INPUT FOR THIS TASK Start Marker
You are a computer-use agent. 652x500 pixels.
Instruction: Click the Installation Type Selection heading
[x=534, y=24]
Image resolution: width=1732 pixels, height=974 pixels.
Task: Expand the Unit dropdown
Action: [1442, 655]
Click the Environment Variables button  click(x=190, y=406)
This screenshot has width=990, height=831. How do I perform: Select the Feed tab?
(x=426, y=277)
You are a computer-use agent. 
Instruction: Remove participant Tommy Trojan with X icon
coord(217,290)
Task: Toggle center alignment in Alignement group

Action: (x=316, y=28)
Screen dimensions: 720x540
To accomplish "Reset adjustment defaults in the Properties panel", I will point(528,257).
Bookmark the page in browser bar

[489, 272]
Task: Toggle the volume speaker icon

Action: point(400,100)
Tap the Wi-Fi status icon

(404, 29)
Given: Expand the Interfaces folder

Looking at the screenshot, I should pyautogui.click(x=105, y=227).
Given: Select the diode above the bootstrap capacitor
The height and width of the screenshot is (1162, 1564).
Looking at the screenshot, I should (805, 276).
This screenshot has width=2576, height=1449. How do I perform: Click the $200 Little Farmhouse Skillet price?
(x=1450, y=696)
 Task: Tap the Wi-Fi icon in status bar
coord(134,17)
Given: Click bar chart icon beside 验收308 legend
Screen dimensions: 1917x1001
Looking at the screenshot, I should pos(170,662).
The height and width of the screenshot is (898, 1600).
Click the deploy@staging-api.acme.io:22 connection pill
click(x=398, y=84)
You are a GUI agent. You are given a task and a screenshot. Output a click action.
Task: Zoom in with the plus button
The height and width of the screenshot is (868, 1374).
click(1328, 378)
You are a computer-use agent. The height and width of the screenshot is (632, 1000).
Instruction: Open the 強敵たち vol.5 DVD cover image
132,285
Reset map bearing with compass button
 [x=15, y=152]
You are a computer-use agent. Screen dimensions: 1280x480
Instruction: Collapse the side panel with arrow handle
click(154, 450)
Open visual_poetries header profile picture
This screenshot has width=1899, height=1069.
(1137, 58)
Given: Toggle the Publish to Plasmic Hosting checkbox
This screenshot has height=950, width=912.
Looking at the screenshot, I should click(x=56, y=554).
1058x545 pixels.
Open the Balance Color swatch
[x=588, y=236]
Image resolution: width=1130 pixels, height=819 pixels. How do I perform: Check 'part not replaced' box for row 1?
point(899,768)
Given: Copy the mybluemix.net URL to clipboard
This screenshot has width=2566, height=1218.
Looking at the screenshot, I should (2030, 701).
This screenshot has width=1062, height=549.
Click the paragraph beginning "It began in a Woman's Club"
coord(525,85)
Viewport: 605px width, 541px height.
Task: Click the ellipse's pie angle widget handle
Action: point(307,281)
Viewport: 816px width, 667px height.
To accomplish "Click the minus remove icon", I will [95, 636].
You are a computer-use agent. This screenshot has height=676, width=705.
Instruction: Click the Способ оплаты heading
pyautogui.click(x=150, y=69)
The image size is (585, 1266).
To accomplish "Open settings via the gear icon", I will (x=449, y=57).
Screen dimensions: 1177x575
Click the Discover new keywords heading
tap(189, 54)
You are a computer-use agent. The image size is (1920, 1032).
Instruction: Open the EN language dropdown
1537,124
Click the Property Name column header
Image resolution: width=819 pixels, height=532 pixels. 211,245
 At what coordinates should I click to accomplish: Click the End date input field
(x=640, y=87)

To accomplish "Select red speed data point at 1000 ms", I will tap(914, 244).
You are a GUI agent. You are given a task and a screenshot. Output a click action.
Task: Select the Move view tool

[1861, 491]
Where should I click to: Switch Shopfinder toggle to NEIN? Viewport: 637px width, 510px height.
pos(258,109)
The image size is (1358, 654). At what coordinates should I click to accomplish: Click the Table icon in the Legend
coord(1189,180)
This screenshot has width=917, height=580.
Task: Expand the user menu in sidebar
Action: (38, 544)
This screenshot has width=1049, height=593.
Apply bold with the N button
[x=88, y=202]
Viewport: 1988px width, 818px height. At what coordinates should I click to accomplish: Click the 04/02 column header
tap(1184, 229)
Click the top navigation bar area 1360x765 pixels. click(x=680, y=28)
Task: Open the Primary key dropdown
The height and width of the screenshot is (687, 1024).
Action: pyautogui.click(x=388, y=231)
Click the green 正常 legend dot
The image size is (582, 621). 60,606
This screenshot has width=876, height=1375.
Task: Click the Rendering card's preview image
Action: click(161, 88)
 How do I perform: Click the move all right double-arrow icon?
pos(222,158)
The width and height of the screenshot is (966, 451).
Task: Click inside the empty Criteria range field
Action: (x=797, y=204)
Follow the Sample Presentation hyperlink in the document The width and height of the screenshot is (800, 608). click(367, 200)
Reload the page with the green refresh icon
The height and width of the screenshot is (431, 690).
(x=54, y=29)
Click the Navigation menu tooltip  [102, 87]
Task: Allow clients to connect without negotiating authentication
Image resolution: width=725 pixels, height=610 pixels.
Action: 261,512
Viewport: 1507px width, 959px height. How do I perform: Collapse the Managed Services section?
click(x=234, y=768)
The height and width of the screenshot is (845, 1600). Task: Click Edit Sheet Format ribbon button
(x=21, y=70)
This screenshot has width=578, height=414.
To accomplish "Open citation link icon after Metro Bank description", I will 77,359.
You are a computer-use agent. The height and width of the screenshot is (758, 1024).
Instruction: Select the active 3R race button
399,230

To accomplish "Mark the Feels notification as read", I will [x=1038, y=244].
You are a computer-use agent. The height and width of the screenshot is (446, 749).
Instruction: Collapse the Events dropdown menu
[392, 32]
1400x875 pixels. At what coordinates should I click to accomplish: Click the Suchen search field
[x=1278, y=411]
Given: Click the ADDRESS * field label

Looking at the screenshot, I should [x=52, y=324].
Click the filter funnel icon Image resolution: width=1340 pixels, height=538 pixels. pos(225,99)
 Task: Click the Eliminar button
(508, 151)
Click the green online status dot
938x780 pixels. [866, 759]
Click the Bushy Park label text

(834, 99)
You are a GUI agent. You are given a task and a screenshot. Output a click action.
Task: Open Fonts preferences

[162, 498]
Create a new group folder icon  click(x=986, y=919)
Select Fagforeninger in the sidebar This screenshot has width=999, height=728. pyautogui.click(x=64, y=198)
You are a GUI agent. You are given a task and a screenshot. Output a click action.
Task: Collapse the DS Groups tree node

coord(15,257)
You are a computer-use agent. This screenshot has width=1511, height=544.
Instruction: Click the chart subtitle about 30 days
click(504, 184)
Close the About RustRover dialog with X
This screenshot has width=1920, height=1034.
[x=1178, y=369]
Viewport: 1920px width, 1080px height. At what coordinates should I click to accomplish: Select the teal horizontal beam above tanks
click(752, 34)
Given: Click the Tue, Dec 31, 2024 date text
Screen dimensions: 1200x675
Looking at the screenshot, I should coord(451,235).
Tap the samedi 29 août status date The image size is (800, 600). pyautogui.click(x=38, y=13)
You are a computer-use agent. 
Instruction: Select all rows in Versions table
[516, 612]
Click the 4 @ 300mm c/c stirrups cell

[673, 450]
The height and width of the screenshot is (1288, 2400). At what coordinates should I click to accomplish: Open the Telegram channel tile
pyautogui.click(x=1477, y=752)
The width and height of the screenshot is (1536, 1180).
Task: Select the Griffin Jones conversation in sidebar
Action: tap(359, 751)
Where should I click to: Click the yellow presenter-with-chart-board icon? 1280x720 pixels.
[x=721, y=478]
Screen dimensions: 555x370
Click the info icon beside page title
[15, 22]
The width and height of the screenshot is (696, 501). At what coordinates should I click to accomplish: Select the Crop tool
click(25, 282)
INPUT FOR THIS TASK End Marker
== AIM OF THE EXERCISE ==
Now repeat the data exactly, keeping every line.

== RESULT FOR THIS EXERCISE ==
You are a computer-use agent. 652x500 pixels.
Instruction: Click the Installation Type Selection heading
[x=534, y=24]
Image resolution: width=1732 pixels, height=974 pixels.
Task: Expand the Unit dropdown
Action: [1442, 655]
Click the Environment Variables button  click(x=190, y=406)
This screenshot has width=990, height=831. How do I perform: Select the Feed tab?
(x=426, y=277)
You are a computer-use agent. 
Instruction: Remove participant Tommy Trojan with X icon
coord(217,290)
Task: Toggle center alignment in Alignement group

Action: (x=316, y=28)
Screen dimensions: 720x540
To accomplish "Reset adjustment defaults in the Properties panel", I will point(528,257).
Bookmark the page in browser bar

[489, 272]
Task: Toggle the volume speaker icon

Action: point(400,100)
Tap the Wi-Fi status icon

(404, 29)
Given: Expand the Interfaces folder

Looking at the screenshot, I should pyautogui.click(x=105, y=227).
Given: Select the diode above the bootstrap capacitor
The height and width of the screenshot is (1162, 1564).
Looking at the screenshot, I should (805, 276).
This screenshot has width=2576, height=1449. How do I perform: Click the $200 Little Farmhouse Skillet price?
(x=1450, y=696)
 Task: Tap the Wi-Fi icon in status bar
coord(134,17)
Given: Click bar chart icon beside 验收308 legend
Screen dimensions: 1917x1001
Looking at the screenshot, I should pos(170,662).
The height and width of the screenshot is (898, 1600).
Click the deploy@staging-api.acme.io:22 connection pill
click(x=398, y=84)
You are a GUI agent. You are given a task and a screenshot. Output a click action.
Task: Zoom in with the plus button
The height and width of the screenshot is (868, 1374).
click(1328, 378)
You are a computer-use agent. The height and width of the screenshot is (632, 1000).
Instruction: Open the 強敵たち vol.5 DVD cover image
132,285
Reset map bearing with compass button
 [x=15, y=152]
You are a computer-use agent. Screen dimensions: 1280x480
Instruction: Collapse the side panel with arrow handle
click(154, 450)
Open visual_poetries header profile picture
This screenshot has width=1899, height=1069.
(1137, 58)
Given: Toggle the Publish to Plasmic Hosting checkbox
This screenshot has height=950, width=912.
Looking at the screenshot, I should click(x=56, y=554).
1058x545 pixels.
Open the Balance Color swatch
[x=588, y=236]
Image resolution: width=1130 pixels, height=819 pixels. How do I perform: Check 'part not replaced' box for row 1?
point(899,768)
Given: Copy the mybluemix.net URL to clipboard
This screenshot has width=2566, height=1218.
Looking at the screenshot, I should (2030, 701).
This screenshot has width=1062, height=549.
Click the paragraph beginning "It began in a Woman's Club"
coord(525,85)
Viewport: 605px width, 541px height.
Task: Click the ellipse's pie angle widget handle
Action: point(307,281)
Viewport: 816px width, 667px height.
To accomplish "Click the minus remove icon", I will [95, 636].
You are a computer-use agent. This screenshot has height=676, width=705.
Instruction: Click the Способ оплаты heading
pyautogui.click(x=150, y=69)
The image size is (585, 1266).
To accomplish "Open settings via the gear icon", I will (x=449, y=57).
Screen dimensions: 1177x575
Click the Discover new keywords heading
tap(189, 54)
You are a computer-use agent. The image size is (1920, 1032).
Instruction: Open the EN language dropdown
1537,124
Click the Property Name column header
Image resolution: width=819 pixels, height=532 pixels. 211,245
 At what coordinates should I click to accomplish: Click the End date input field
(x=640, y=87)

To accomplish "Select red speed data point at 1000 ms", I will tap(914, 244).
You are a GUI agent. You are given a task and a screenshot. Output a click action.
Task: Select the Move view tool

[1861, 491]
Where should I click to: Switch Shopfinder toggle to NEIN? Viewport: 637px width, 510px height.
pos(258,109)
The image size is (1358, 654). At what coordinates should I click to accomplish: Click the Table icon in the Legend
coord(1189,180)
This screenshot has width=917, height=580.
Task: Expand the user menu in sidebar
Action: (38, 544)
This screenshot has width=1049, height=593.
Apply bold with the N button
[x=88, y=202]
Viewport: 1988px width, 818px height. At what coordinates should I click to accomplish: Click the 04/02 column header
tap(1184, 229)
Click the top navigation bar area 1360x765 pixels. click(x=680, y=28)
Task: Open the Primary key dropdown
The height and width of the screenshot is (687, 1024).
Action: pyautogui.click(x=388, y=231)
Click the green 正常 legend dot
The image size is (582, 621). 60,606
This screenshot has width=876, height=1375.
Task: Click the Rendering card's preview image
Action: click(161, 88)
 How do I perform: Click the move all right double-arrow icon?
pos(222,158)
The width and height of the screenshot is (966, 451).
Task: Click inside the empty Criteria range field
Action: (x=797, y=204)
Follow the Sample Presentation hyperlink in the document The width and height of the screenshot is (800, 608). click(367, 200)
Reload the page with the green refresh icon
The height and width of the screenshot is (431, 690).
(x=54, y=29)
Click the Navigation menu tooltip  [102, 87]
Task: Allow clients to connect without negotiating authentication
Image resolution: width=725 pixels, height=610 pixels.
Action: 261,512
Viewport: 1507px width, 959px height. How do I perform: Collapse the Managed Services section?
click(x=234, y=768)
The height and width of the screenshot is (845, 1600). Task: Click Edit Sheet Format ribbon button
(x=21, y=70)
This screenshot has width=578, height=414.
To accomplish "Open citation link icon after Metro Bank description", I will 77,359.
You are a computer-use agent. The height and width of the screenshot is (758, 1024).
Instruction: Select the active 3R race button
399,230

To accomplish "Mark the Feels notification as read", I will [x=1038, y=244].
You are a computer-use agent. The height and width of the screenshot is (446, 749).
Instruction: Collapse the Events dropdown menu
[392, 32]
1400x875 pixels. At what coordinates should I click to accomplish: Click the Suchen search field
[x=1278, y=411]
Given: Click the ADDRESS * field label

Looking at the screenshot, I should [x=52, y=324].
Click the filter funnel icon Image resolution: width=1340 pixels, height=538 pixels. pos(225,99)
 Task: Click the Eliminar button
(508, 151)
Click the green online status dot
938x780 pixels. [866, 759]
Click the Bushy Park label text

(834, 99)
You are a GUI agent. You are given a task and a screenshot. Output a click action.
Task: Open Fonts preferences

[162, 498]
Create a new group folder icon  click(x=986, y=919)
Select Fagforeninger in the sidebar This screenshot has width=999, height=728. pyautogui.click(x=64, y=198)
You are a GUI agent. You are given a task and a screenshot. Output a click action.
Task: Collapse the DS Groups tree node

coord(15,257)
You are a computer-use agent. This screenshot has width=1511, height=544.
Instruction: Click the chart subtitle about 30 days
click(504, 184)
Close the About RustRover dialog with X
This screenshot has width=1920, height=1034.
[x=1178, y=369]
Viewport: 1920px width, 1080px height. At what coordinates should I click to accomplish: Select the teal horizontal beam above tanks
click(752, 34)
Given: Click the Tue, Dec 31, 2024 date text
Screen dimensions: 1200x675
Looking at the screenshot, I should coord(451,235).
Tap the samedi 29 août status date The image size is (800, 600). pyautogui.click(x=38, y=13)
You are a computer-use agent. 
Instruction: Select all rows in Versions table
[516, 612]
Click the 4 @ 300mm c/c stirrups cell

[673, 450]
The height and width of the screenshot is (1288, 2400). At what coordinates should I click to accomplish: Open the Telegram channel tile
pyautogui.click(x=1477, y=752)
The width and height of the screenshot is (1536, 1180).
Task: Select the Griffin Jones conversation in sidebar
Action: tap(359, 751)
Where should I click to: Click the yellow presenter-with-chart-board icon? 1280x720 pixels.
[x=721, y=478]
Screen dimensions: 555x370
Click the info icon beside page title
[15, 22]
The width and height of the screenshot is (696, 501). At what coordinates should I click to accomplish: Select the Crop tool
click(25, 282)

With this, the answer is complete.